By George Psyllides
IT WOULD be a completely different story for privatisations if Cyprus won €1.4bn in the lottery, the finance minister said yesterday, but since that was unlikely, the island will still have to go ahead with a denationalisation programme.
The minister is currently engaged in a dialogue, sometime stormy, with trade unions and political parties regarding privatisations of semi-government organisations, which are part of the terms of the bailout programme by the Troika of international lenders.
Cyprus is committed to raising at least €1.4bn from privatisations between 2016 and 2018, but union leaders say that it is not necessary to sell off enterprises such as telecoms operator Cyta, power generator EAC and the Ports Authority. However, no other alternative has been put forward.

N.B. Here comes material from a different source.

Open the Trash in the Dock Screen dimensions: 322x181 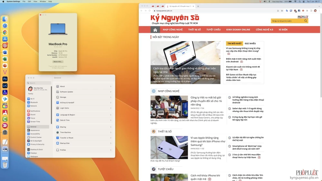5,165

Georgiades had been asked what the deal would be if the money was found from elsewhere.
“Of course the state of affairs would change. Of course we would be able to talk with international lenders under different conditions,” he told state radio CyBC.
He was quick to add however, that raising such an amount was unlikely.

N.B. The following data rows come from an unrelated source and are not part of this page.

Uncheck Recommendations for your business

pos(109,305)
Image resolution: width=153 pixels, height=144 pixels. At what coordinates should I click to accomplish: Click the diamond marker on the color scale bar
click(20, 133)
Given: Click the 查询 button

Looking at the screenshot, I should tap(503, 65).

Georgiades said the government was looking at ways to raise part of the cash but privatisation was necessary.
Speaking later in the day after a meeting with coalition partner DIKO chairman Marios Garoyian, the minister said the effort was to define a policy “that will meet bailout obligations on the one hand and serve the best interests and prospects of our economy.”
Garoyian said he reiterated the party’s unwavering position that it did not agree with privatisations.
“Within this framework we would take a careful look … to the participation of workers in the ownership,” Garoyian said.
He added that he conveyed a series of alternatives to raise the 1.4bn and achieve their modernisation and restructuring to enable them to become more competitive and productive.